Justice Antonin Scalia, who reinvigorated the Supreme Court’s commitment to the confrontation clause, was deeply skeptical of remote testimony.

“A purpose of the confrontation clause is ordinarily to compel accusers to make their accusations in the defendant’s presence — which is not equivalent to making them in a room that contains a television set beaming electrons that portray the defendant’s image,” he wrote in 2002 when the court rejected a proposed amendment to the Federal Rules of Criminal Procedure that would have made it easier for judges to allow remote testimony.

“Virtual confrontation might be sufficient to protect virtual constitutional rights,” Scalia wrote. “I doubt whether it is sufficient to protect real ones.”

The technology has improved in the intervening decades, and the pandemic gave the question more urgency. But the lawyers for the defendants, Hamid Akhavan and Ruben Weigand, argued that the constitutional principle remained constant. “There is no Zoom exception to the confrontation clause,” they wrote.

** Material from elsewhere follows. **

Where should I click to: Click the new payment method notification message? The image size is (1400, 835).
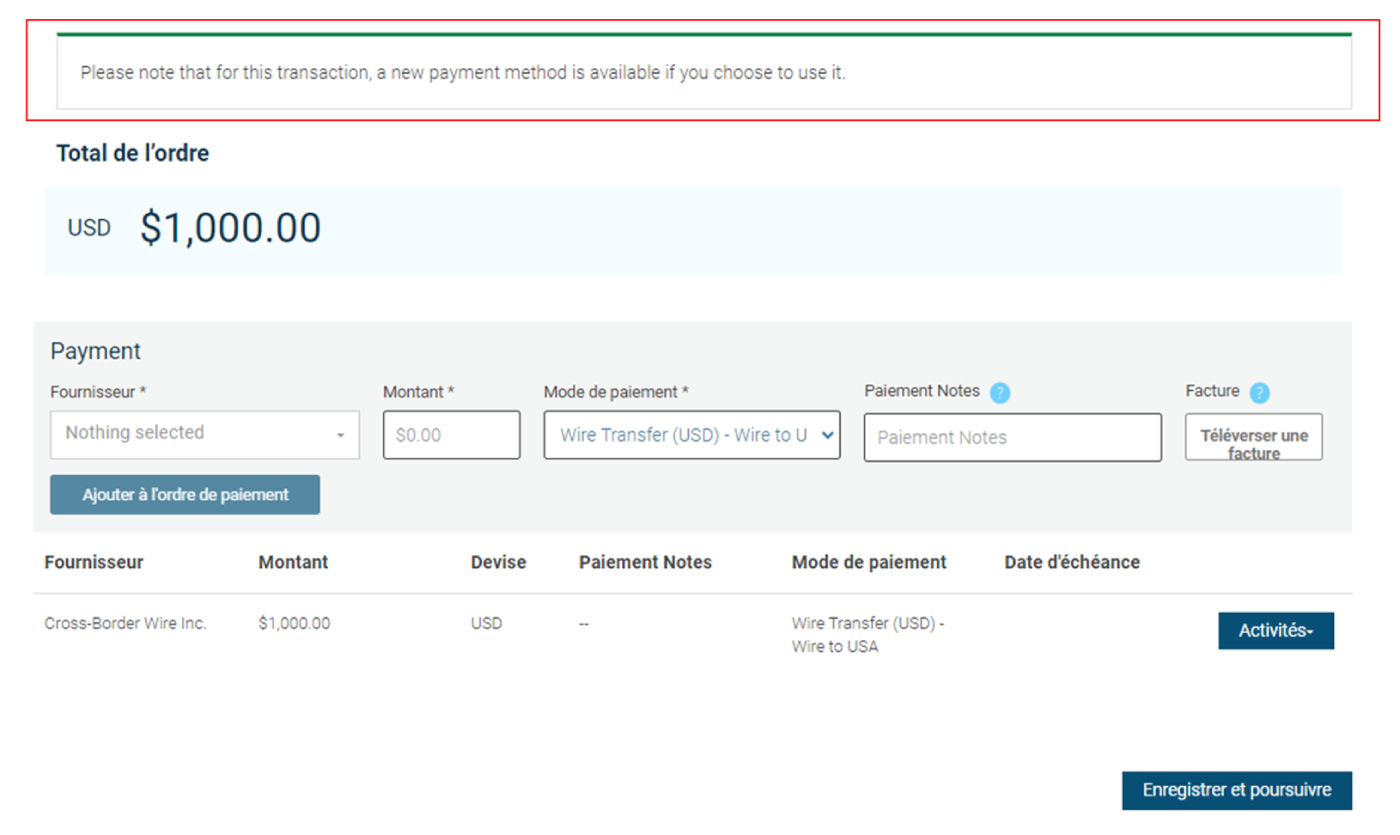(x=463, y=73)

The case concerned credit card transactions for marijuana dispensaries. Among the witnesses was Martin Elliott, a Visa executive who was 57 and had hypertension and a heart arrhythmia and also helped care for his mother-in-law. Judge Jed S. Rakoff, of the U.S. District Court in Manhattan, granted the witness’s request to testify remotely in light of his health and family obligations.

Everyone else — the judge, the lawyers, the jurors, court staff and 15 other witnesses — came to court in person. The two sides dispute how important Elliott’s testimony was, but a prosecutor made 42 references to information about Visa in the government’s closing argument.

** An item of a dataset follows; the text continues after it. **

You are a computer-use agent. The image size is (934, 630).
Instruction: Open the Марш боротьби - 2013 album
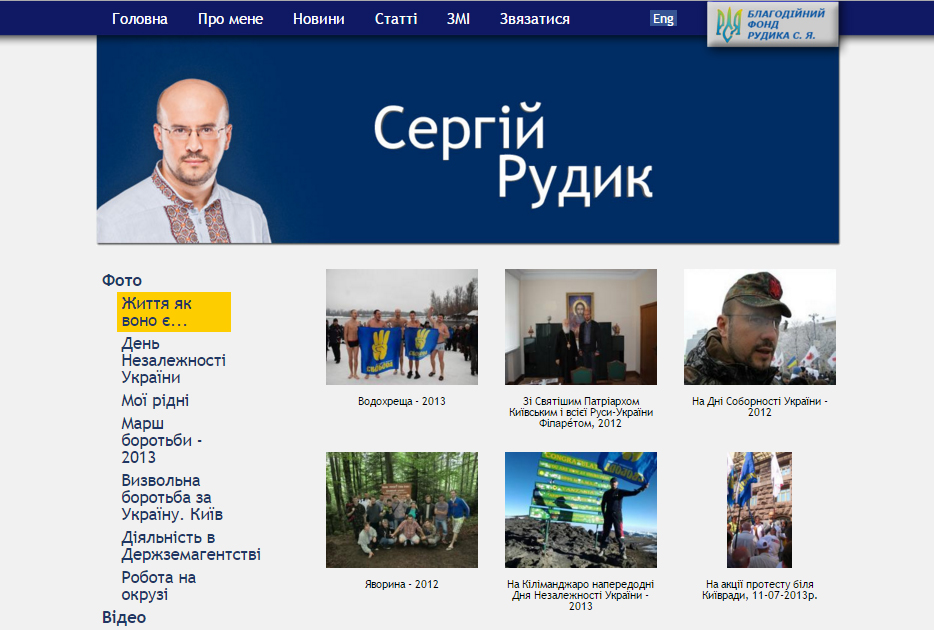[161, 440]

The defendants were convicted, and the 2nd U.S. Circuit Court of Appeals affirmed under one of its own precedents, United States v. Gigante, which allows remote testimony where “exceptional circumstances” and the “interest of justice” favor it.

Other federal appeals courts take a different view, rejecting Gigante. “The simple truth,” the 11th Circuit said, for instance, “is that confrontation through a video monitor is not the same as physical face-to-face confrontation.”

The Supreme Court has recognized one exception to the general rule that a criminal defendant is entitled to, as a 1970 opinion put it, “challenge his accuser in a face-to-face encounter” in front of the jury. The exception, established in 1990, allowed children who were said to have been sexually abused to testify by video apart from the defendant but in the physical presence of the lawyers cross-examining them.

The vote was 5-4. Scalia, who died in 2016, wrote the dissent, which was joined by three liberal members of the court — Justices William Brennan Jr., Thurgood Marshall and John Paul Stevens. “For good or bad,” Scalia wrote, “the Sixth Amendment requires confrontation, and we are not at liberty to ignore it.”

Courts have long said that there is something different about assessing a witness in the flesh.

More than a century ago, the Supreme Court of Missouri considered what jurors may see in the courtroom: “the furtive glance, the blush of conscious shame, the hesitation, the sincere or the flippant or sneering tone, the heat, the calmness, the yawn, the sigh, the candor or lack of it, the scant or full realization of the solemnity of an oath, the carriage and mien.”

Last year, that same court rejected the 2nd Circuit’s approach and reversed the conviction of a defendant whose trial had included remote testimony.

In their brief in the 2nd Circuit, prosecutors wrote that “the use of two-way video testimony did not violate the confrontation clause.”

But Derek L. Shaffer, a lawyer for the defendants in the case, Akhavan v. United States, No. 22-844, said his clients “had the constitutional right to look their accuser in the eye and to put his testimony to the test in court — not with the witness Zooming from the comfort of his attorney’s offices 3,000 miles away.”